The following code fails:

import numpy as np
import torch

X = torch.from_numpy(np.full(64+1, 514., dtype=np.float32))
(scale, zero_point, torch_type) = (1028.02, 255, torch.quint8)

assert X.is_contiguous(memory_format=torch.contiguous_format)
qX = torch.quantize_per_tensor(X, scale=scale, zero_point=zero_point,
                               dtype=torch_type)

f_min, f_max = 0.0, 1.0
q_min, q_max = torch.iinfo(torch_type).min, torch.iinfo(torch_type).max
output_scale = (f_max - f_min) / (q_max - q_min + 1.0)

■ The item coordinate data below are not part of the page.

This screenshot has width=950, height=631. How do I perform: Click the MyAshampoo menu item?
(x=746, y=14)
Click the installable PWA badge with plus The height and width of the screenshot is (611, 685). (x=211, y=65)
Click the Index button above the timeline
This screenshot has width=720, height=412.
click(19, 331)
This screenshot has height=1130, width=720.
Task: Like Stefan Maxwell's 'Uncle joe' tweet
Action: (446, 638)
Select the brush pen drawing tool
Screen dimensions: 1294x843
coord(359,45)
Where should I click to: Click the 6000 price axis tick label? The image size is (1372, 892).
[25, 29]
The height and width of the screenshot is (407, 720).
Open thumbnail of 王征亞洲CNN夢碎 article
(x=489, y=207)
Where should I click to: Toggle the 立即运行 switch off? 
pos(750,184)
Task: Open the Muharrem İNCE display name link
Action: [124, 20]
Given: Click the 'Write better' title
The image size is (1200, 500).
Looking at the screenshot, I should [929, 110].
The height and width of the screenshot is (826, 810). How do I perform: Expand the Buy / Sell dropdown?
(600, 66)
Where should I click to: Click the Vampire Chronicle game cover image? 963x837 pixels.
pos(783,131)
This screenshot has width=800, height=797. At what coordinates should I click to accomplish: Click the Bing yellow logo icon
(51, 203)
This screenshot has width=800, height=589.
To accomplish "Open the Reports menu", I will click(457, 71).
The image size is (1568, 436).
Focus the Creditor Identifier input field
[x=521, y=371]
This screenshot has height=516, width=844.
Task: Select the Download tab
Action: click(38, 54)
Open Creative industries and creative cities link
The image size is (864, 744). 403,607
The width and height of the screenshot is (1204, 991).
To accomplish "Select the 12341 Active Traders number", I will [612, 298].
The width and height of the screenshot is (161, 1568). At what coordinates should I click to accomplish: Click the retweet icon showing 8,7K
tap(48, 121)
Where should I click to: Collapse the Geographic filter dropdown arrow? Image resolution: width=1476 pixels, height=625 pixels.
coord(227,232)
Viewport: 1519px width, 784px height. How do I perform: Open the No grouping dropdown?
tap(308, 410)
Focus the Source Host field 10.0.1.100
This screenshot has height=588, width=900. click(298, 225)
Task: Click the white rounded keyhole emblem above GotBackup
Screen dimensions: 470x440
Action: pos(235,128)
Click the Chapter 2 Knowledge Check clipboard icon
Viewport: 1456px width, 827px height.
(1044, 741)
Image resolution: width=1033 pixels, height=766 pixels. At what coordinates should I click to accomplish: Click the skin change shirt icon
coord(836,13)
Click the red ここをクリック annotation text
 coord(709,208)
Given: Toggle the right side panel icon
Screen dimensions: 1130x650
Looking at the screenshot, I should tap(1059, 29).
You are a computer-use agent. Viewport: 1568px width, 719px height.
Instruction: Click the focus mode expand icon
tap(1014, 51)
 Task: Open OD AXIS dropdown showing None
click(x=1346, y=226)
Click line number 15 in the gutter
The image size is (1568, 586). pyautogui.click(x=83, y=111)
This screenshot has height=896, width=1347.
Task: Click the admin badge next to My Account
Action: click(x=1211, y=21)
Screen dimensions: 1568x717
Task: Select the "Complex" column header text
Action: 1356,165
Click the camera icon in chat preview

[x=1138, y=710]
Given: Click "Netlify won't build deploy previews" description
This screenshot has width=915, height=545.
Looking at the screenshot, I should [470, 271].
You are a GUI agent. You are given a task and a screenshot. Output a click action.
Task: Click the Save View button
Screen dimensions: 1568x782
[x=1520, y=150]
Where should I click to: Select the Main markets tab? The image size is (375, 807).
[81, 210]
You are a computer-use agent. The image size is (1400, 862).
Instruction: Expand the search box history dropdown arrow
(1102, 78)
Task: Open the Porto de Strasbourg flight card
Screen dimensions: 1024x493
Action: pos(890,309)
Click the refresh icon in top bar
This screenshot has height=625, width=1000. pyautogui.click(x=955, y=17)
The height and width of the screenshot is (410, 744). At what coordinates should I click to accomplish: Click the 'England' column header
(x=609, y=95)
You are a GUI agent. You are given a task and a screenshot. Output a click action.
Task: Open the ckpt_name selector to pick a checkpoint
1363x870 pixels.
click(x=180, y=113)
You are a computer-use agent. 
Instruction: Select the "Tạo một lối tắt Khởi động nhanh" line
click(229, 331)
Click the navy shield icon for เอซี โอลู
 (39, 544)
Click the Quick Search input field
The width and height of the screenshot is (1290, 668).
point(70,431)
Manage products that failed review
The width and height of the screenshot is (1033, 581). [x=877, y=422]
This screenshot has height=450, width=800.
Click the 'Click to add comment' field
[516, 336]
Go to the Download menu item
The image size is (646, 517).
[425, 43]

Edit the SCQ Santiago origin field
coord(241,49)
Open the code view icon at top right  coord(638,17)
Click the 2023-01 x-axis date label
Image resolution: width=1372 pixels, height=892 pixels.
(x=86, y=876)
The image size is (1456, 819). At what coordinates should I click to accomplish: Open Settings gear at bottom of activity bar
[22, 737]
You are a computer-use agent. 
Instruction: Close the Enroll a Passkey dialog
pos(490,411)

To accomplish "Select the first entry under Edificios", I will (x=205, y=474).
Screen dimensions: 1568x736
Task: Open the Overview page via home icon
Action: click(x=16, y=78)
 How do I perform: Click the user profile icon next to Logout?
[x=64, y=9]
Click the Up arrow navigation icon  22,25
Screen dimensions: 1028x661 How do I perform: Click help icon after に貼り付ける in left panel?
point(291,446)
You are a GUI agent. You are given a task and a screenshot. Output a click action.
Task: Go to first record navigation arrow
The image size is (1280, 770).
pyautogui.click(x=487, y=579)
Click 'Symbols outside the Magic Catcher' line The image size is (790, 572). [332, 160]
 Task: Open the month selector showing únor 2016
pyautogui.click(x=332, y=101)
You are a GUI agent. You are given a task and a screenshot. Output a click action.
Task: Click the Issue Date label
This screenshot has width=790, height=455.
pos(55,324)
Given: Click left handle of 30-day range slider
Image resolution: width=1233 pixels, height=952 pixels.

qY = torch.ops.quantized.sigmoid(qX, output_scale=output_scale, output_zero_point=0)
print(qY)
assert qY[0] == qY[-1]

In particular the first 64 values are "0.5039" while the remainder are "0.5000". This happens for any remainder not fitting into chunks of 64 values.

Found by reducing an example of a failing test in test_quantization:

======================================================================
FAIL: test_sigmoid (quantization.core.test_quantized_op.TestQuantizedOps)
----------------------------------------------------------------------
Traceback (most recent call last):
<snip>
AssertionError: Quantized tensor-likes are not close!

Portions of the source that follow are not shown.